Item position records
=-=-=

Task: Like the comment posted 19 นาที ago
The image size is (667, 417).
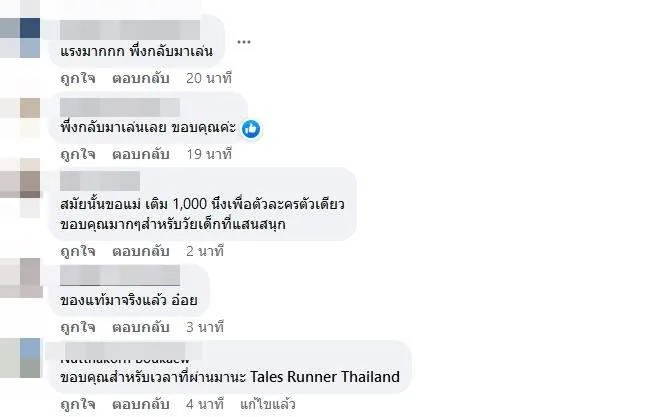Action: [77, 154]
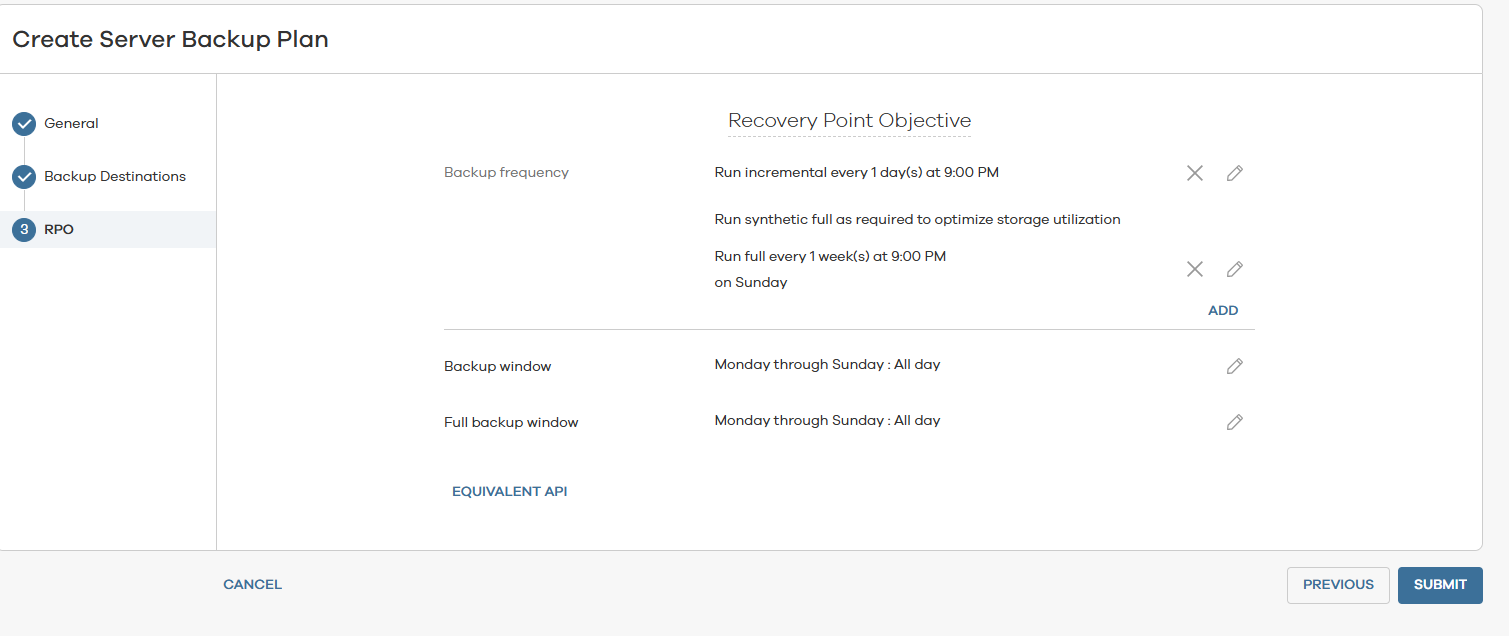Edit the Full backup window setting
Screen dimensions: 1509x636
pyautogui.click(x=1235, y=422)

=-=-=

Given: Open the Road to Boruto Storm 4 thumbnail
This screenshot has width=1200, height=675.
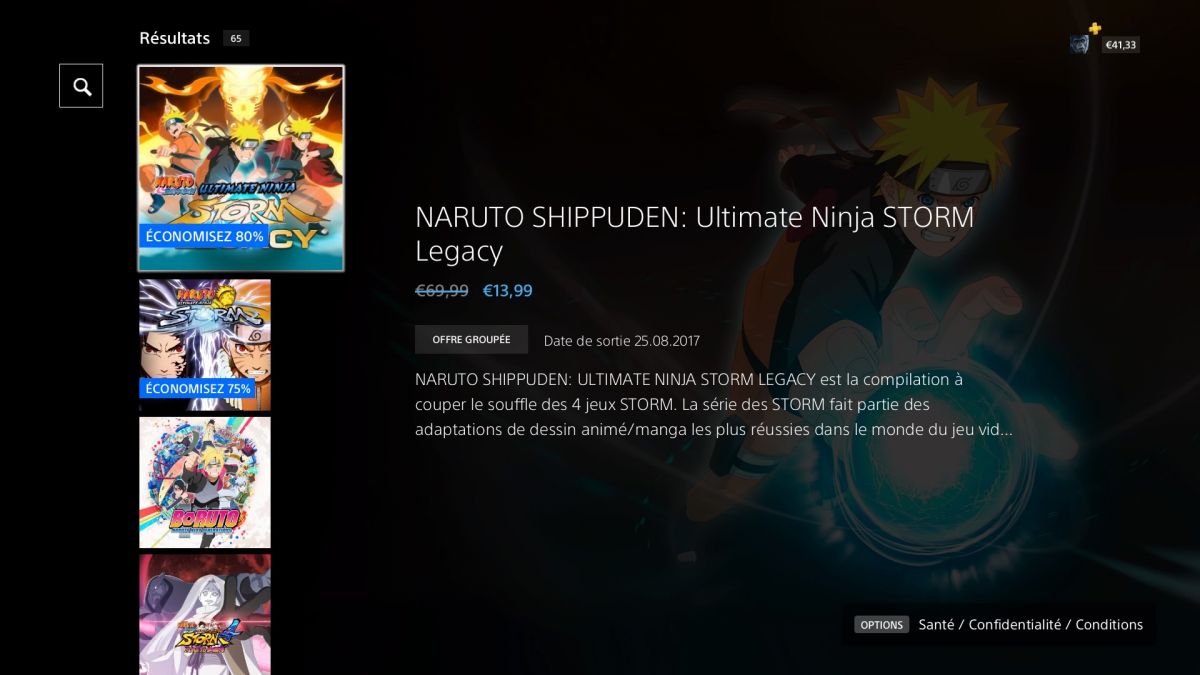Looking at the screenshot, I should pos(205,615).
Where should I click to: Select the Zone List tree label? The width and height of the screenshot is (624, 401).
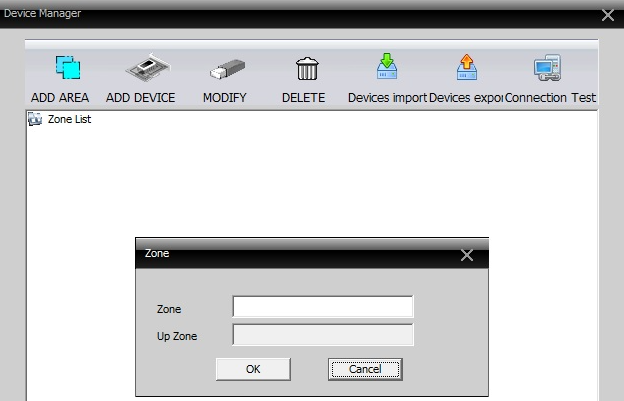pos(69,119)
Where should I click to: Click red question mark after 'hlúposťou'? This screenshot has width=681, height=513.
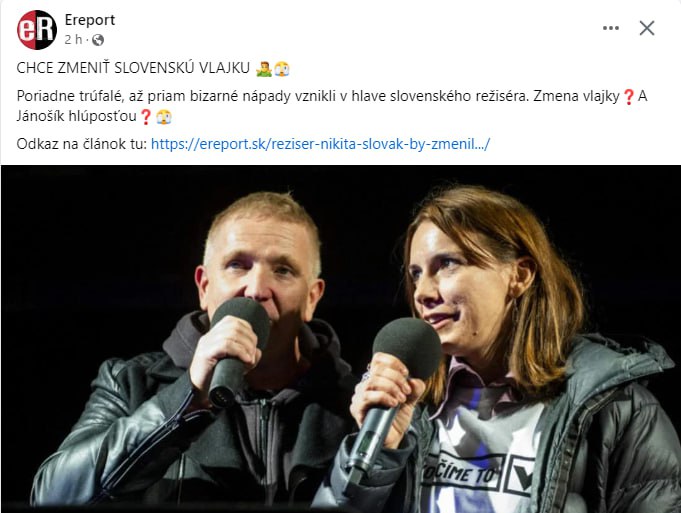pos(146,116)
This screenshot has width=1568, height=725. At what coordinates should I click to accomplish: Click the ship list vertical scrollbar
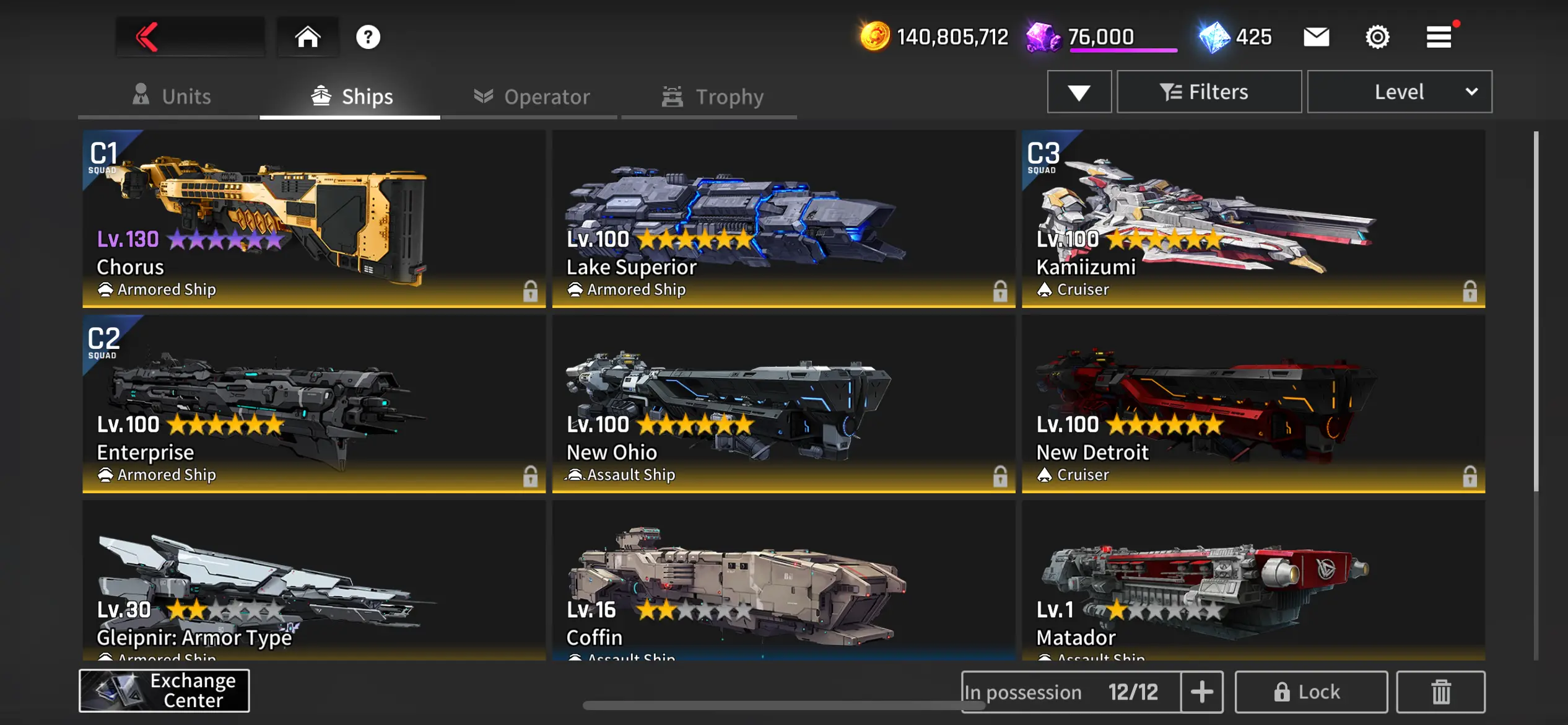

=-=-=

**Task to carry out:** Print the lines above verbatim, beginning at the line containing "Where should I click to: Select" and stopping after the line containing "This screenshot has width=1568, height=725.". Leave the pictures out of your answer.

**Exercise response:**
Where should I click to: Select the Zone List tree label? The width and height of the screenshot is (624, 401).
pos(69,119)
Where should I click to: Click red question mark after 'hlúposťou'? This screenshot has width=681, height=513.
pos(146,116)
This screenshot has width=1568, height=725. At what coordinates should I click to accomplish: Click the ship list vertical scrollbar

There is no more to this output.